Répétition au sein du lieu où le son s’ouvre vers les hauteurs saintes. Rien ne vaut une chorale dans une église : l’ampleur y trouve sa voie naturelle.

Mercredi 19 mai, 0h01
Tout seul dans notre chambrette, et peu inspiré. Bruit aérien dans le ciel lyonnais, voilà qui dénote…

Jeudi 20 mai, bientôt 1h
Plutôt bon public pour le cinéma comique, je reviens navré de la séance de Jet Set 2. Comment un réalisateur peut-il cumuler autant d’inconsistances pour la suite d’un film cinglant et rythmé. Une clinquante coquille vide ce second volet, malgré les gesticulations, habituellement efficaces, des Garcia et Sémoun : aucune histoire, des longueurs sur airs de techno et une suite de cordes éculés qui ne déclenchent pas même un sourire. Navet sans appel.
23h15. Délice de journée avec ma BB et la visite, presque surprise (décidée hier) de Liselle et Line. Elles partagent mets, alcools et promenade vers les étangs de Saint-Marcel. Liselle m’apparaît en meilleure forme physique que lors de notre dernière entrevue : elle se voit avec quelques kilos en trop depuis son arrêt des cigarettes.
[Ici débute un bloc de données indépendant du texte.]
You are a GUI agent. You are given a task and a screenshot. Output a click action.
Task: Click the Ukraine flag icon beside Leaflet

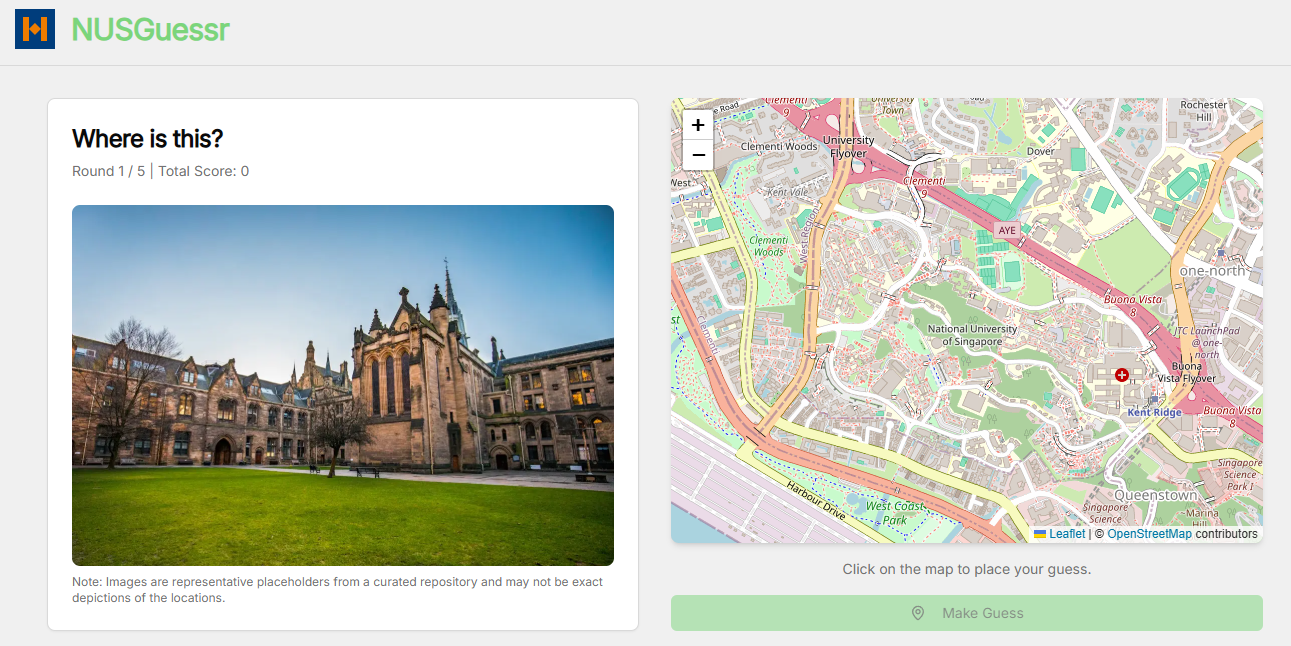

Son histoire sentimentale semble enfin évoluer favorablement vers une vie commune.
Line, plus affinée, n’a toujours pas déniché la symbiose et semble bien assumer ce célibat, se confiant à un Journal (secret) lors de ses baisses de moral. Le trio féminin me convenait parfaitement : l’esprit n’a pas cessé de fuser au cours de cette journée, exception faite du retour, exténué, de la promenade.
Vu, ce soir, le touchant portrait de Lino Ventura enregistré sur Arte. Quelle attachante personnalité s’exhale de tout son être, entre gentillesse, détermination et loyauté. Une vraie épaisseur humaine sans faux-semblant.

Samedi 22 mai, 1h20
Le ballet diplomatique qui a précédé le déclenchement de la guerre en Irak…


Dimanche di 23 mai
Depuis le parc de la Tête d’Or, banc face au lac et au soleil, je goûte la fraîcheur ventée pour tenter un suivi un peu plus consistant de mes analyses.
La complicité des têtes de proue diplomatiques, pour les médias, et l’étripement rhétorique dans les coulisses, qui précédèrent l’explosion guerrière en Irak, ont été synthétisés dans un documentaire captivant. Les figures des de Villepin, Powel, Fischer et autres fournissent eux-mêmes, a posteriori, l’interprétation des situations tendues, des textes soumis et le dévoilement des motivations. La pâte humaine est, là aussi, déterminante.

Dimanche 29 mai, 23h20
Départ ce jour vers Arles pour la sœur de BB, et demain matin vers Le Cellier pour ses parents.
La complicité dans l’action ne se prolonge pas dans l’échange intellectuel. Pour une fois, pas d’accrochage idéologique avec ma BB, mais avec Louise sur le caractère transcendant ou navrant du film Elephant, et avec André sur la gestion socioéconomique du chômage en France, entre autres sujets.
Je ne peux me résoudre à une générosité a priori avec l’espèce humaine. Inciter et responsabiliser les individus permettraient de faire le tri entre les profiteurs du système actuel et les vrais motivés qui ne parviennent pas à se réintégrer (ou réinsérer…). Mon expérience dans la formation professionnelle me confirme la tendance majoritaire à ne jamais se remettre en cause, à dénigrer sans talent, à gros traits décérébrés, les responsables du centre ou leurs supérieurs hiérarchiques au sein de l’entreprise d’accueil. Plaie sociale que ces insignifiances qui se prennent pour autre chose sans jamais rien prouver. Une des conséquences de la culture philanthropique qui materne à coups d’aides sociales des assistés qui, pour une bonne part, se persuadent du caractère inaltérable de ce système en faillite objective.